DATASET RECORDS:
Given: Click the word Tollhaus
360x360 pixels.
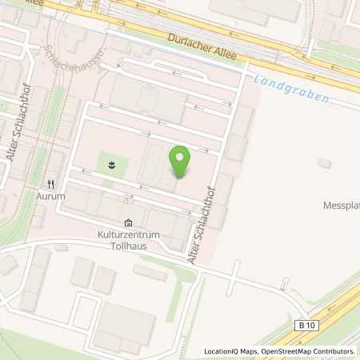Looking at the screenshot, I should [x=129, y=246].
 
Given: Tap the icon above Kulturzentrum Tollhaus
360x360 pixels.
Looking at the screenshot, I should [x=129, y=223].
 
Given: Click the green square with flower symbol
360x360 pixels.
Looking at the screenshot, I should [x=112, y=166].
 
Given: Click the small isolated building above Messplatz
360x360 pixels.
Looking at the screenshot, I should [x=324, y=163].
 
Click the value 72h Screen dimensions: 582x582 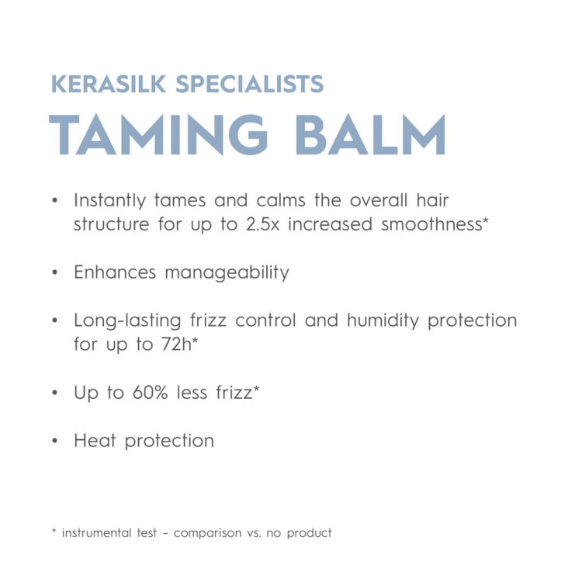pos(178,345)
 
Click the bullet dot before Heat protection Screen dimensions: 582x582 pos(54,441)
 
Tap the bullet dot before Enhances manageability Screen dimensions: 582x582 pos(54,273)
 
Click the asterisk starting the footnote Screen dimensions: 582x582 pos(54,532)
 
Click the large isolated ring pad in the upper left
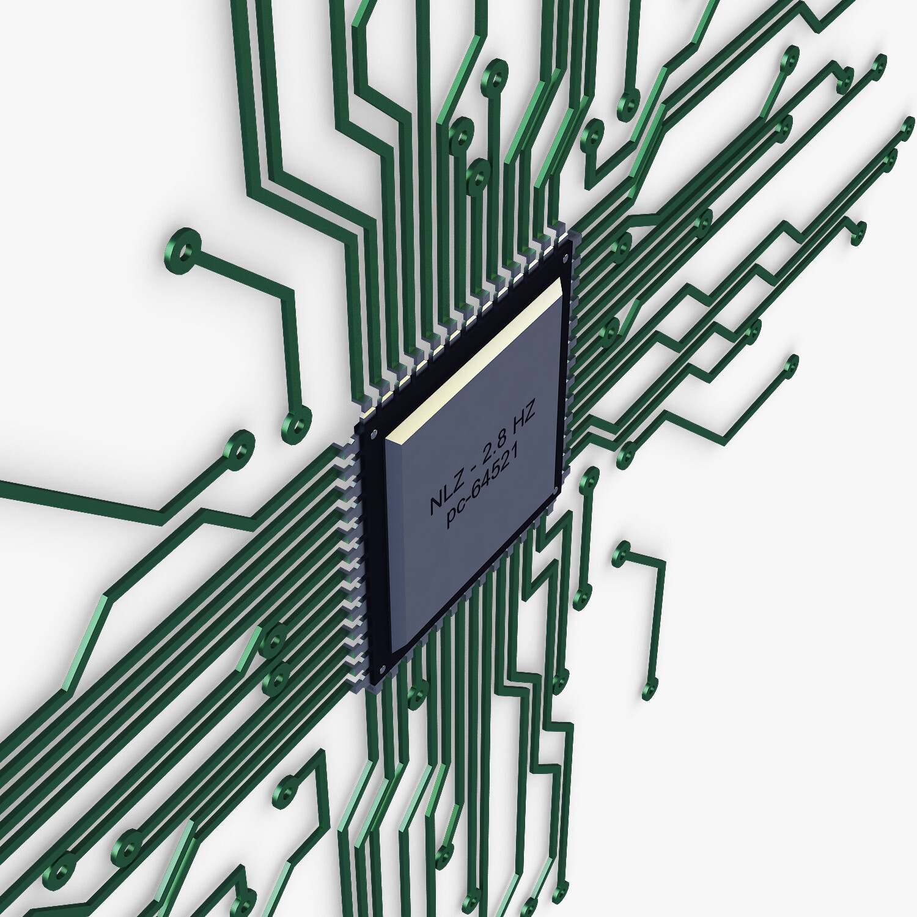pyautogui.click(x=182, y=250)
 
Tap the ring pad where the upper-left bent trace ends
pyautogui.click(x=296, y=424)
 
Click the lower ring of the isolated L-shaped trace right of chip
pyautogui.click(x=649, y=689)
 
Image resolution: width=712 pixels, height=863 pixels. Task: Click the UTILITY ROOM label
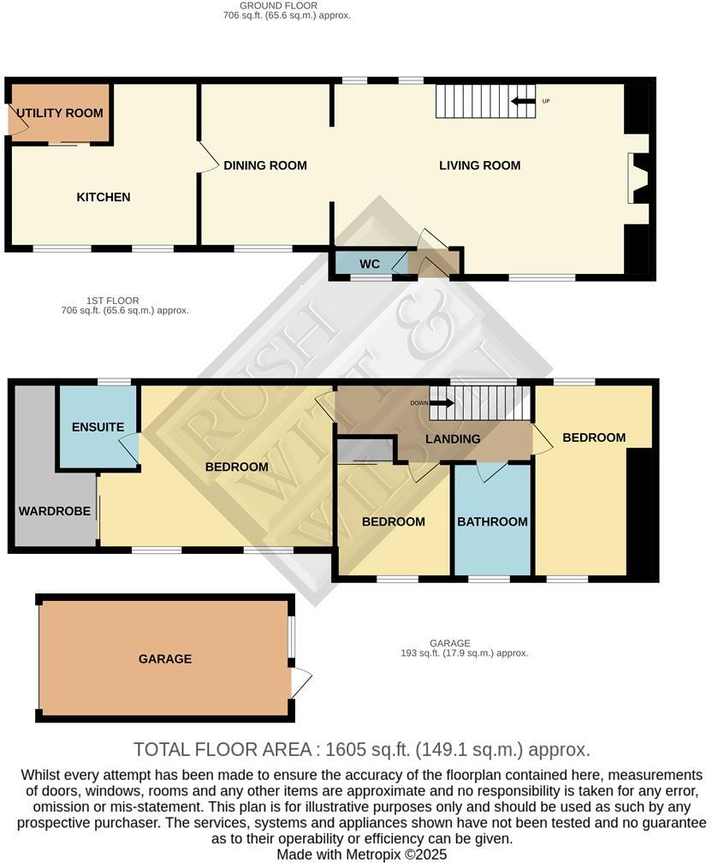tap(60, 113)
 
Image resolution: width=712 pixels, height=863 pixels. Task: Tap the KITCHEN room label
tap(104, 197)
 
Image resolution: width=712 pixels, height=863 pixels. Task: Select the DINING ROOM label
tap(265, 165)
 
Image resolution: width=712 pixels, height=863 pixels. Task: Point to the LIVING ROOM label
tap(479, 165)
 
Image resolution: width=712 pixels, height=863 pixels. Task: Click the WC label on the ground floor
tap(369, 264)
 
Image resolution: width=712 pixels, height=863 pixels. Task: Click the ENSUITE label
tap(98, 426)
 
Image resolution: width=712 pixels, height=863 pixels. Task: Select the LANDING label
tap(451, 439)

...

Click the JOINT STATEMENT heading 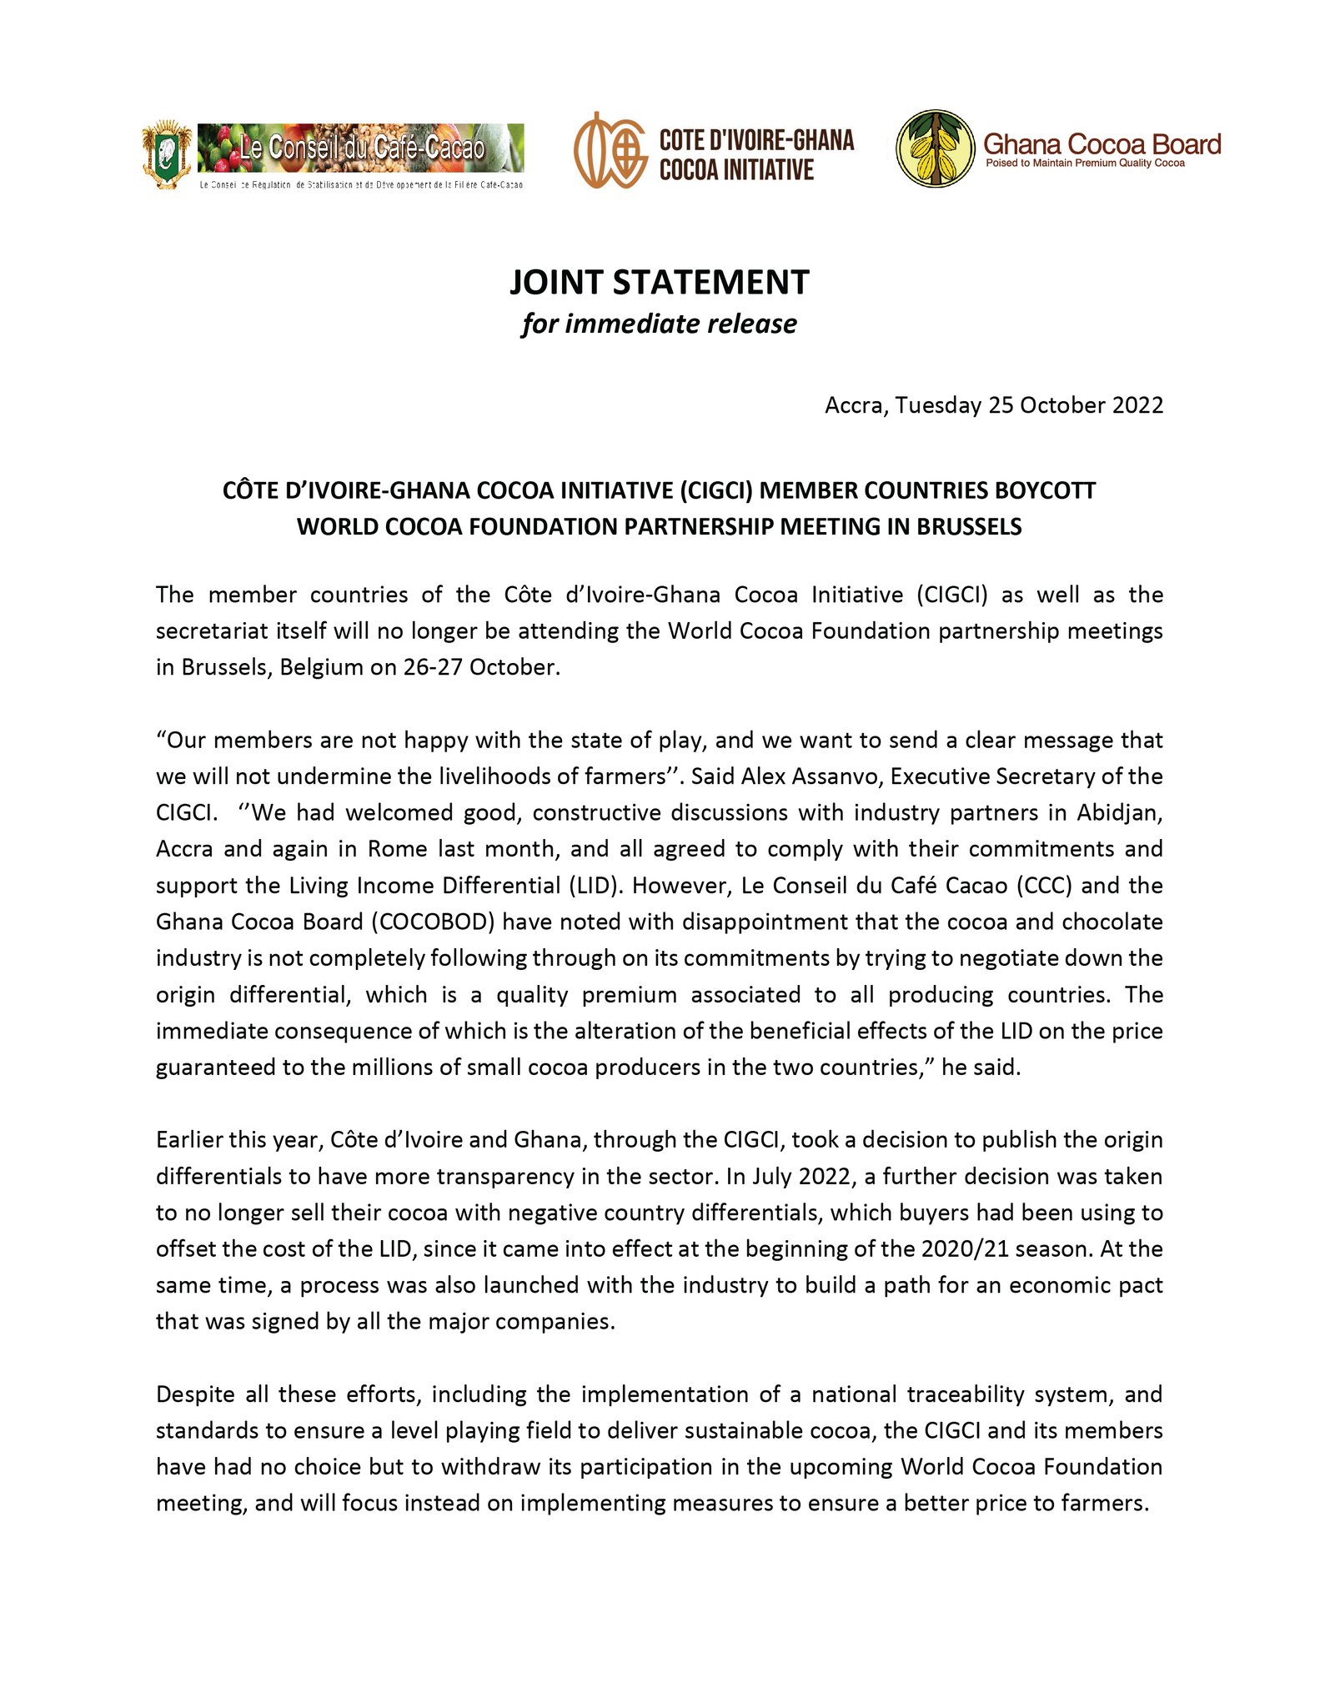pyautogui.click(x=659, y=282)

PROMPT:
Reproduce verbatim the part of the records that opens with the line containing "DINING ROOM label" and closes with the line containing "tap(451, 439)", including both of those lines.

TASK ANSWER:
Image resolution: width=712 pixels, height=863 pixels. Task: Select the DINING ROOM label
tap(265, 165)
 
Image resolution: width=712 pixels, height=863 pixels. Task: Point to the LIVING ROOM label
tap(479, 165)
 
Image resolution: width=712 pixels, height=863 pixels. Task: Click the WC label on the ground floor
tap(369, 264)
 
Image resolution: width=712 pixels, height=863 pixels. Task: Click the ENSUITE label
tap(98, 426)
 
Image resolution: width=712 pixels, height=863 pixels. Task: Select the LANDING label
tap(451, 439)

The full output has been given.